Background technology
With the continuous development of large scale integrated circuit technology, the metal oxide as si-substrate integrated circuit core devices
The characteristic size of semiconductor field effect transistor (MOSFET) always complies with Moore's Law and constantly reduces, then must reduce grid
The thickness of pole dielectric layer reduces the good performance of length holding of grid to utilize.But existing field-effect transistor (MOS)
Gate dielectric layer thickness it is less and less, already close to its limit value.So in order to reduce electric leakage of the grid, high-k is used
(k) gate dielectric layer, you can allow under smaller physical thickness, equally keep identical effective thickness.
In order to reduce the interface state density between high-dielectric-coefficient grid medium layer and silicon-based substrate, generally by the two it
Between add in one layer of gate medium transition zone almost without defect, such as SiO2/ SiON is commonly called as high-k boundary layer.But by
In the high-k boundary layer only grown by conventional thermal oxidation method be not easy with the hafnium base gate dielectric material of high-k it
Between formed Hf-Si-O mixed structure so that interface state density between the two is excessively high, so influence device performance.
Seek a kind of interface state density that can effectively reduce between the hafnium based dielectric material of high-k and silicon-based substrate
The preparation method of high-k boundary layer become one of the technical issues of those skilled in the art are urgently to be resolved hurrily.

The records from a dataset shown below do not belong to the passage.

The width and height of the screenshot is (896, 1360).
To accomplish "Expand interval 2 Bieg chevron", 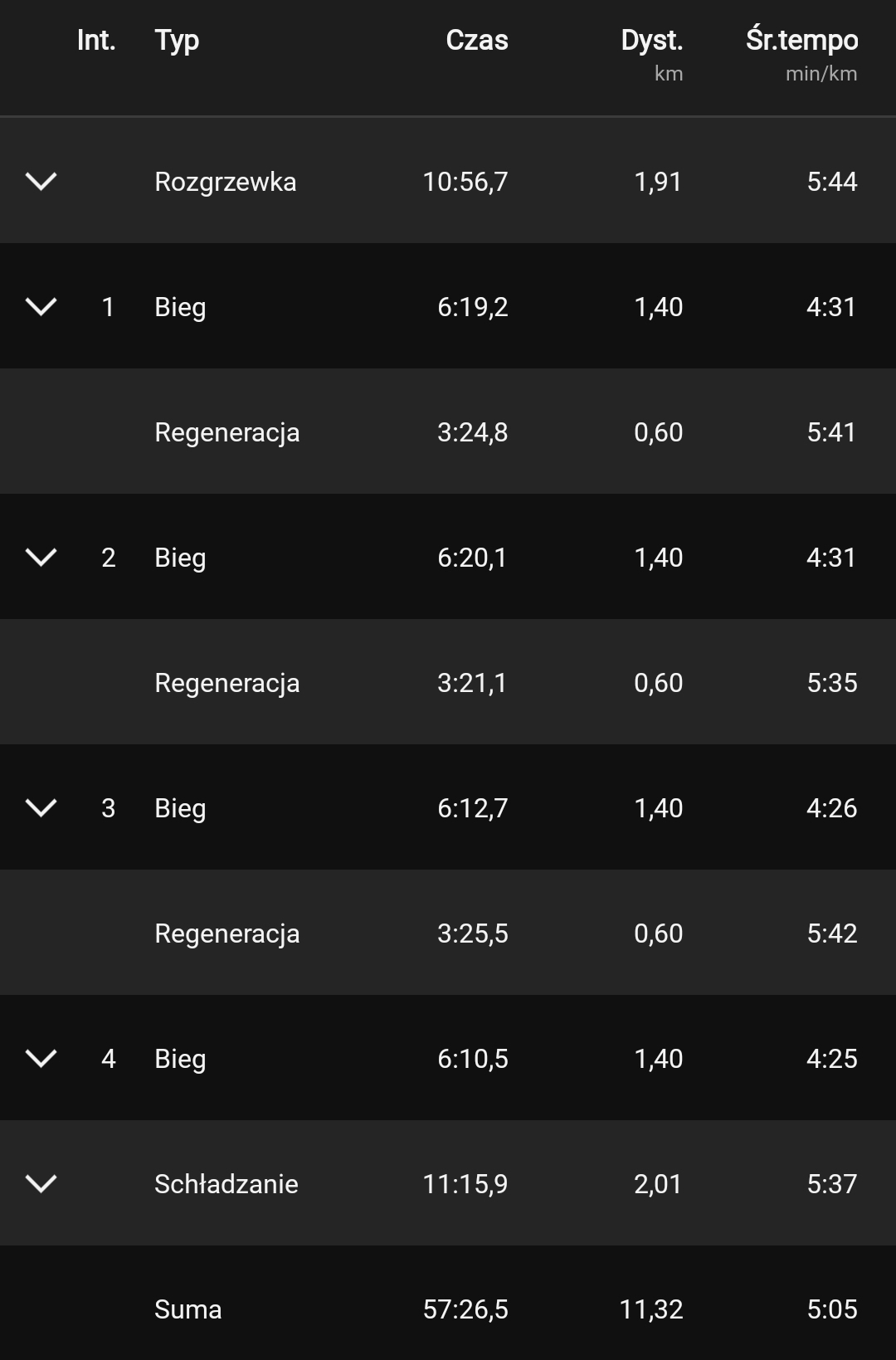I will [x=41, y=557].
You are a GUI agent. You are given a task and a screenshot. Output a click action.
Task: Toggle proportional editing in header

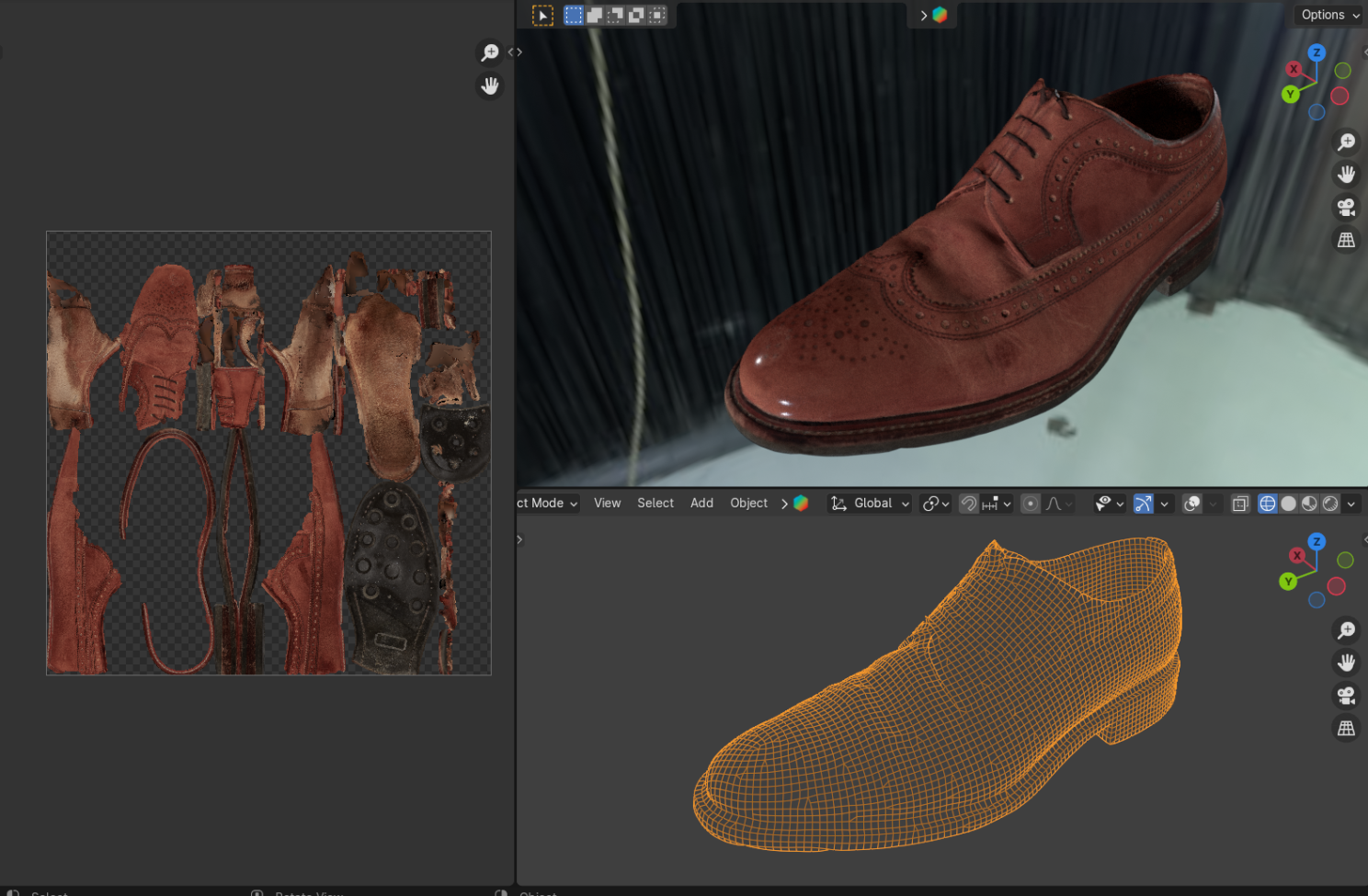1031,504
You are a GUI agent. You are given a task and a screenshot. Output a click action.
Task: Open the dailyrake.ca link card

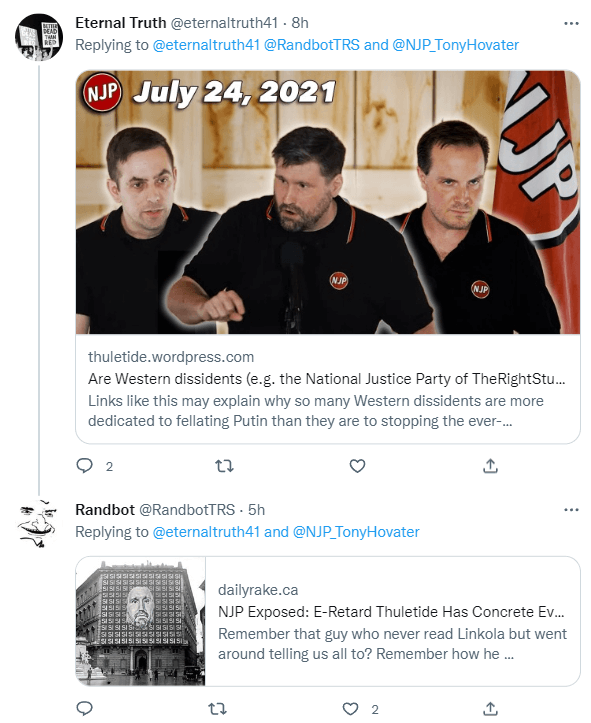392,621
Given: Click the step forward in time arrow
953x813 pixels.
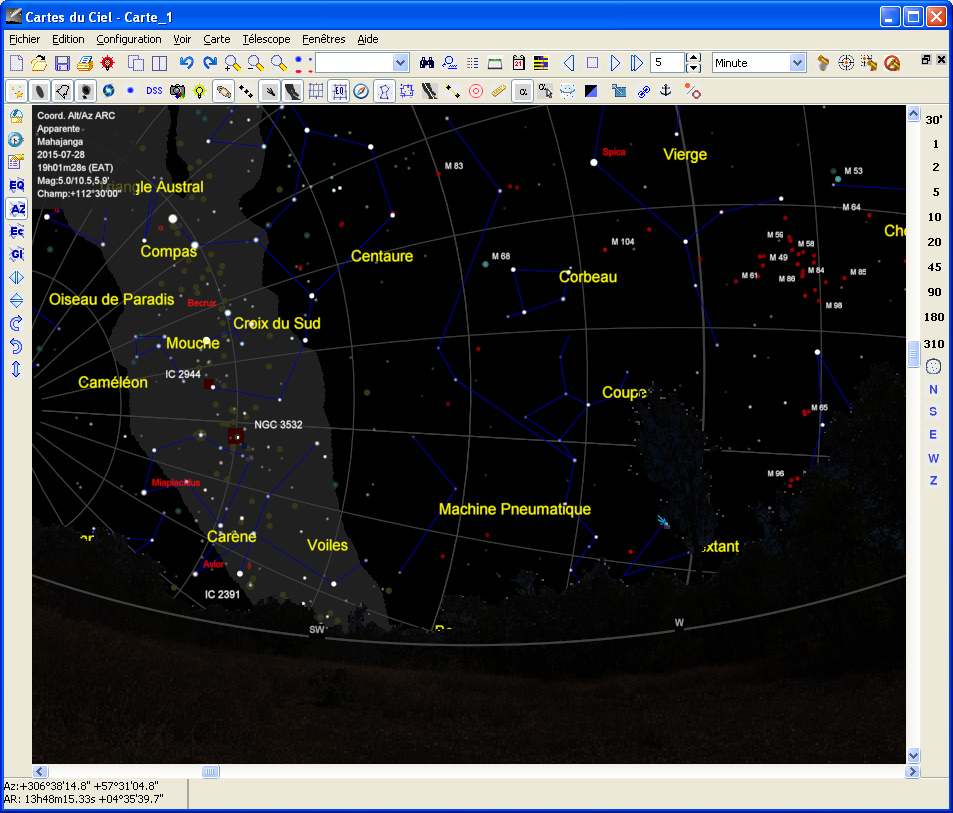Looking at the screenshot, I should pos(615,63).
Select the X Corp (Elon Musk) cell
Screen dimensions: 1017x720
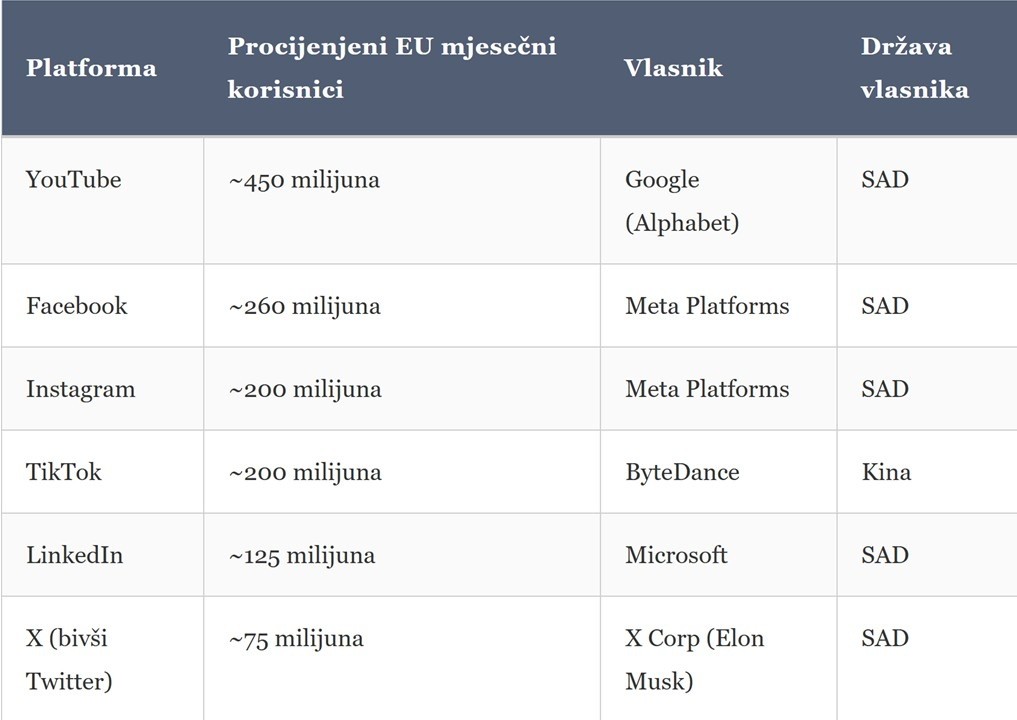pos(694,659)
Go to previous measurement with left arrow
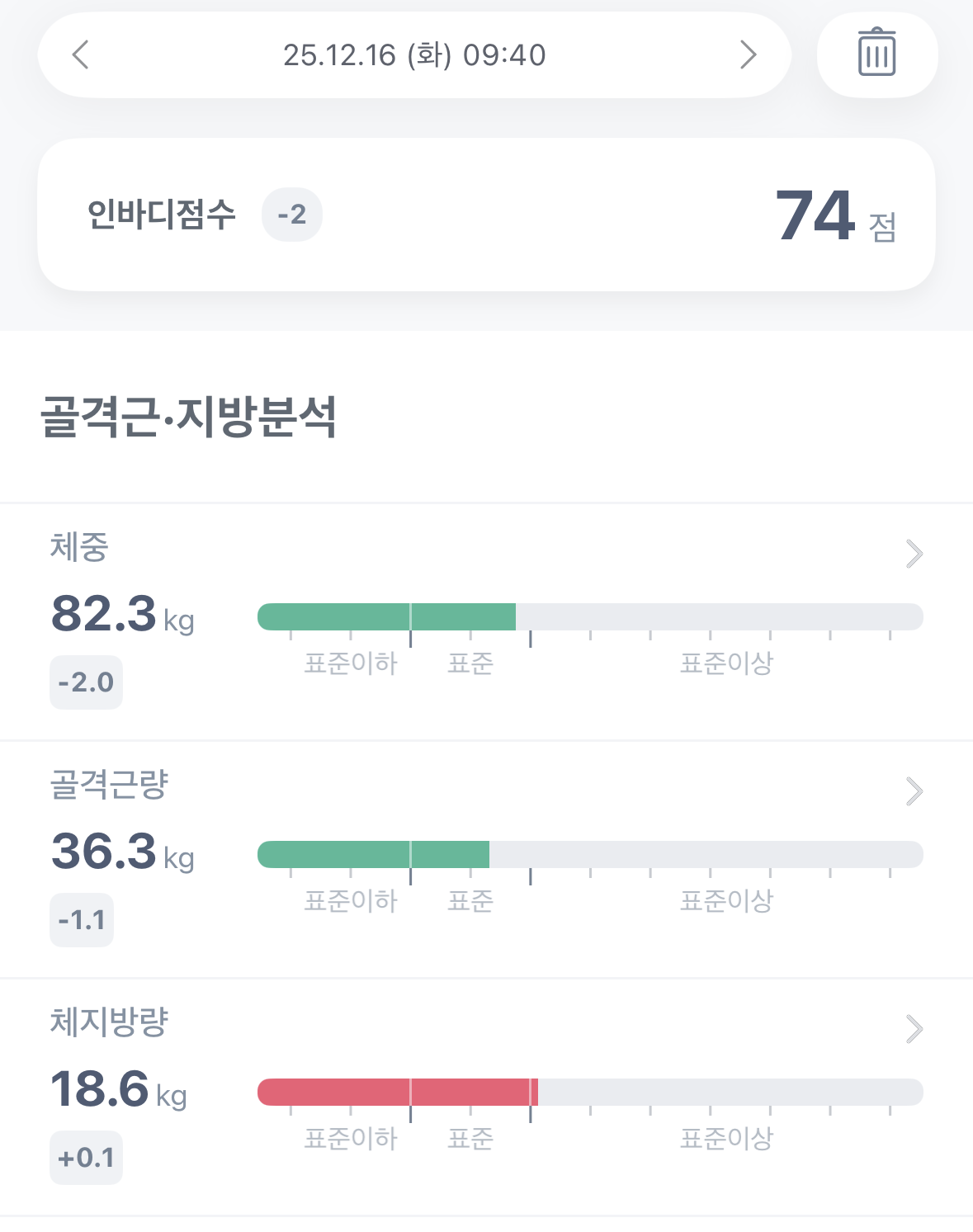The image size is (973, 1232). tap(80, 55)
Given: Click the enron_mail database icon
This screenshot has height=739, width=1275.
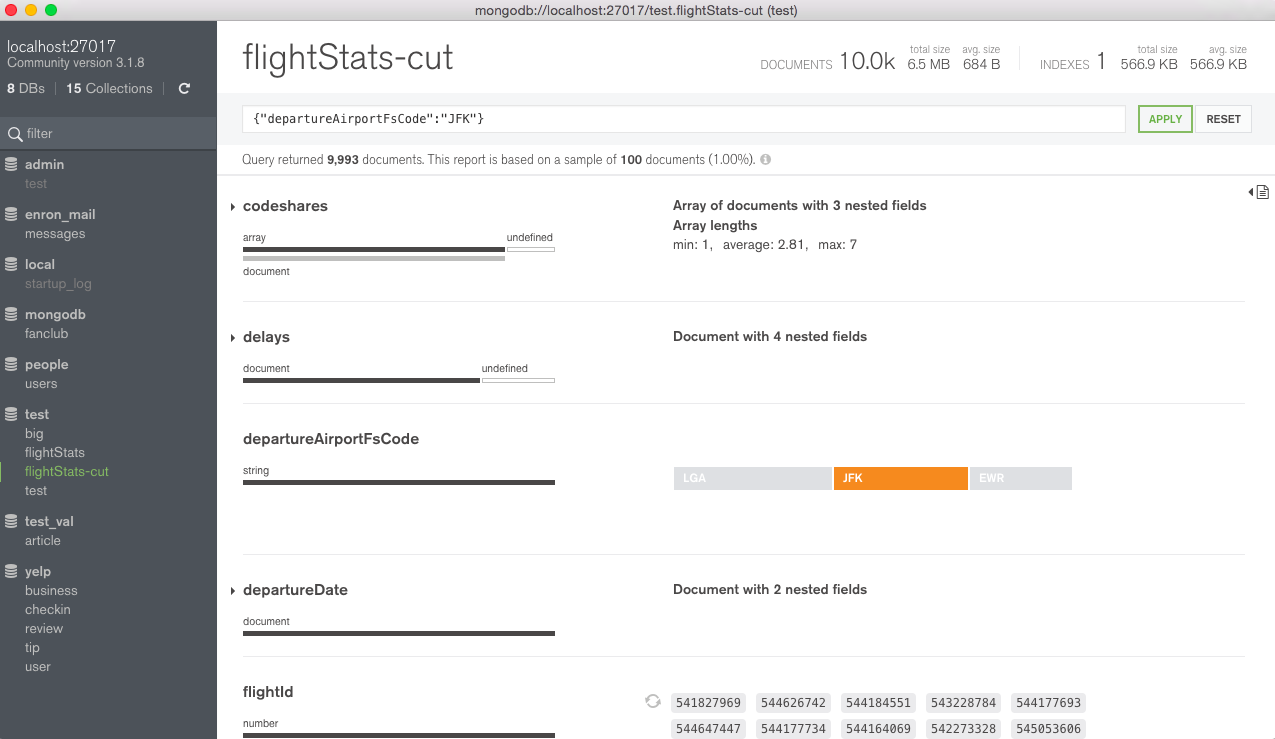Looking at the screenshot, I should [12, 214].
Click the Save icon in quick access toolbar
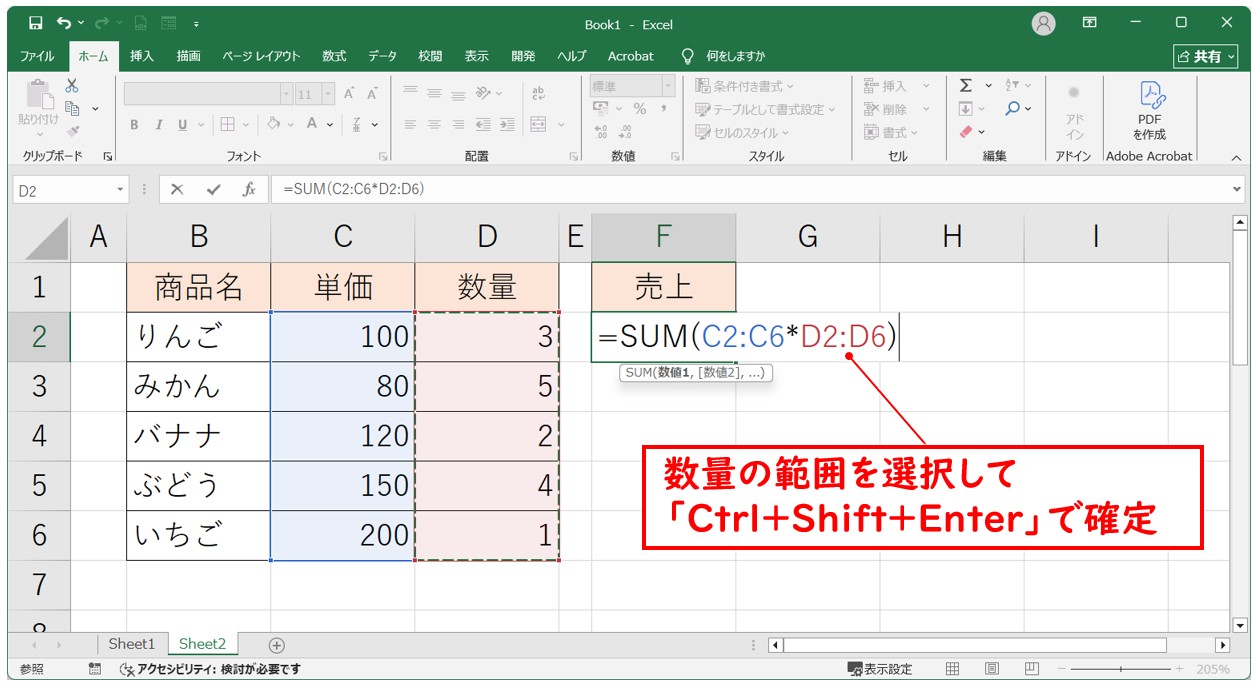 pos(35,23)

Therefore in view of the problems of the existing technology, this case designer actively studies by the experience of the industry for many years is engaged in
Improvement then has a kind of preparation method of high-k boundary layer of the invention.
Invention content
High-k boundary layer the present invention be directed in the prior art, only be grown by conventional thermal oxidation method be not easy with
The mixed structure of Hf-Si-O is formed between the hafnium base gate dielectric material of high-k so that interface state density between the two
It is excessively high, and then provide a kind of preparation method of high-k boundary layer the defects of the performance of influence device.
Purpose to realize the present invention, the present invention provide a kind of preparation method of high-k boundary layer, the Gao Jie
The preparation method of electric constant boundary layer, including:
Perform step S1:Silicon-based substrate is provided, and utilizes H2SO4And H2O2Mixed solution to the silicon-based substrate carry out
Cleaning;
Perform step S2:The silicon-based substrate is cleaned using RCA ablutions;
Perform step S3:The silicon-based substrate is cleaned using HF solution;
Perform step S4:SiO is grown using thermal oxidation method2/ SiON transition zones;
Perform step S5:Using SC1 (NH4OH/H2O2/H2O) chemical solution cleans technique cleans the SiO2/SiON mistakes
Cross layer;
Perform step S6:In the SiO Jing Guo SC1 chemical solution cleans2Depositing high dielectric constant grid are situated between on/SiON transition zones
Matter layer.
Optionally, the SiO obtained after step S4 is performed2The thickness of/SiON transition zones is 0~10 angstrom.
Optionally, the SiO after step S5 is performed2/ SiON transition zones have hydroxyl (- OH).
Optionally, the SiO with hydroxyl (- OH)2The thickness of/SiON transition zones is 0~8 angstrom.
Optionally, the thermal oxidation method growth SiO2/ SiON transition zones, further comprise tropical resources, pecvd nitride
Attached doping process.
Optionally, using SC1 (NH4OH/H2O2/H2O) chemical solution cleans technique cleans the SiO2/ SiON transition zones,
Further comprise the cleaning method with doping property.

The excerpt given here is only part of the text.